### [Work to do]
Reproduce every line of the material below, character for character.

### [Data section]
====

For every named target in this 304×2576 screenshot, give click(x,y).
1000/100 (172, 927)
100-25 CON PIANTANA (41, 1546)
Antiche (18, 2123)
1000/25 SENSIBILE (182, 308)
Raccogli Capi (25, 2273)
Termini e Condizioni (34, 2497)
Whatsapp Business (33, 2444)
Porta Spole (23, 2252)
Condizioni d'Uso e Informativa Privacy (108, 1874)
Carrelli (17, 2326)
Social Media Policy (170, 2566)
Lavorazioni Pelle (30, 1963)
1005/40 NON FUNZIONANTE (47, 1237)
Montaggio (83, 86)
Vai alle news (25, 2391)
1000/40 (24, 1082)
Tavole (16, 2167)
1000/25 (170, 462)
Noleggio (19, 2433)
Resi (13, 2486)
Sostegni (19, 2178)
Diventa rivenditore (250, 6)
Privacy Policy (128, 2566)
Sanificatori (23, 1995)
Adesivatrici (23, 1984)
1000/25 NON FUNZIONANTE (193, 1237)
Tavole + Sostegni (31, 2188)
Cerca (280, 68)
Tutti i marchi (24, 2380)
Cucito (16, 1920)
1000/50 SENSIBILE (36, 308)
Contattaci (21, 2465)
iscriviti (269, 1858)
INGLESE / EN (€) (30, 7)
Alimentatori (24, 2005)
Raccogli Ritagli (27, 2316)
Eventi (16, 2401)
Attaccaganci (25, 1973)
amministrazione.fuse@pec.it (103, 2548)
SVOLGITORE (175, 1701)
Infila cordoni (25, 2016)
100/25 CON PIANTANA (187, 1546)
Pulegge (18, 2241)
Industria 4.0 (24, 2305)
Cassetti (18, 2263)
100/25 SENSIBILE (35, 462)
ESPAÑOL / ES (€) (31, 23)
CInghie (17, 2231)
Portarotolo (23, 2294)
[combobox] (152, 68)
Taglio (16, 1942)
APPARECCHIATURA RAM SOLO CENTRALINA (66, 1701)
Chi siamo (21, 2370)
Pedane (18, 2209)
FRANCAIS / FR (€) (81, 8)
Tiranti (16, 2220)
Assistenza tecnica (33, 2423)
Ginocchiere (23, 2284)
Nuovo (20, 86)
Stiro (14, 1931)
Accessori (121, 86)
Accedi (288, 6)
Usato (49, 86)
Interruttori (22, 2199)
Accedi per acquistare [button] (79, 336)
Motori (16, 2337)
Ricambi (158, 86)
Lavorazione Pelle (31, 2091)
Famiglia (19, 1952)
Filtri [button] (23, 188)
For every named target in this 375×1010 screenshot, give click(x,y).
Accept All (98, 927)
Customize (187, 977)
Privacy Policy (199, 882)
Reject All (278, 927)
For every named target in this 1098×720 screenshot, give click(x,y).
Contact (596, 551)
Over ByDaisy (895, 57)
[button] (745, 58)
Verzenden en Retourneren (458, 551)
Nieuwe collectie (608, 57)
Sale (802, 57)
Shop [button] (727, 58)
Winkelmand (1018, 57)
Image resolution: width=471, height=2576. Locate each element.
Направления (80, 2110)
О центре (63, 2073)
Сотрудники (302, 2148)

====

### [Exercise result]
For every named target in this 304×2576 screenshot, give click(x,y).
1000/100 (172, 927)
100-25 CON PIANTANA (41, 1546)
Antiche (18, 2123)
1000/25 SENSIBILE (182, 308)
Raccogli Capi (25, 2273)
Termini e Condizioni (34, 2497)
Whatsapp Business (33, 2444)
Porta Spole (23, 2252)
Condizioni d'Uso e Informativa Privacy (108, 1874)
Carrelli (17, 2326)
Social Media Policy (170, 2566)
Lavorazioni Pelle (30, 1963)
1005/40 NON FUNZIONANTE (47, 1237)
Montaggio (83, 86)
Vai alle news (25, 2391)
1000/40 (24, 1082)
Tavole (16, 2167)
1000/25 (170, 462)
Noleggio (19, 2433)
Resi (13, 2486)
Sostegni (19, 2178)
Diventa rivenditore (250, 6)
Privacy Policy (128, 2566)
Sanificatori (23, 1995)
Adesivatrici (23, 1984)
1000/25 NON FUNZIONANTE (193, 1237)
Tavole + Sostegni (31, 2188)
Cerca (280, 68)
Tutti i marchi (24, 2380)
Cucito (16, 1920)
1000/50 SENSIBILE (36, 308)
Contattaci (21, 2465)
iscriviti (269, 1858)
INGLESE / EN (€) (30, 7)
Alimentatori (24, 2005)
Raccogli Ritagli (27, 2316)
Eventi (16, 2401)
Attaccaganci (25, 1973)
amministrazione.fuse@pec.it (103, 2548)
SVOLGITORE (175, 1701)
Infila cordoni (25, 2016)
100/25 CON PIANTANA (187, 1546)
Pulegge (18, 2241)
Industria 4.0 (24, 2305)
Cassetti (18, 2263)
100/25 SENSIBILE (35, 462)
ESPAÑOL / ES (€) (31, 23)
CInghie (17, 2231)
Portarotolo (23, 2294)
[combobox] (152, 68)
Taglio (16, 1942)
APPARECCHIATURA RAM SOLO CENTRALINA (66, 1701)
Chi siamo (21, 2370)
Pedane (18, 2209)
FRANCAIS / FR (€) (81, 8)
Tiranti (16, 2220)
Assistenza tecnica (33, 2423)
Ginocchiere (23, 2284)
Nuovo (20, 86)
Stiro (14, 1931)
Accessori (121, 86)
Accedi (288, 6)
Usato (49, 86)
Interruttori (22, 2199)
Accedi per acquistare [button] (79, 336)
Motori (16, 2337)
Ricambi (158, 86)
Lavorazione Pelle (31, 2091)
Famiglia (19, 1952)
Filtri [button] (23, 188)
For every named target in this 375×1010 screenshot, give click(x,y).
Accept All (98, 927)
Customize (187, 977)
Privacy Policy (199, 882)
Reject All (278, 927)
For every named target in this 1098×720 screenshot, give click(x,y).
Contact (596, 551)
Over ByDaisy (895, 57)
[button] (745, 58)
Verzenden en Retourneren (458, 551)
Nieuwe collectie (608, 57)
Sale (802, 57)
Shop [button] (727, 58)
Winkelmand (1018, 57)
Image resolution: width=471, height=2576. Locate each element.
Направления (80, 2110)
О центре (63, 2073)
Сотрудники (302, 2148)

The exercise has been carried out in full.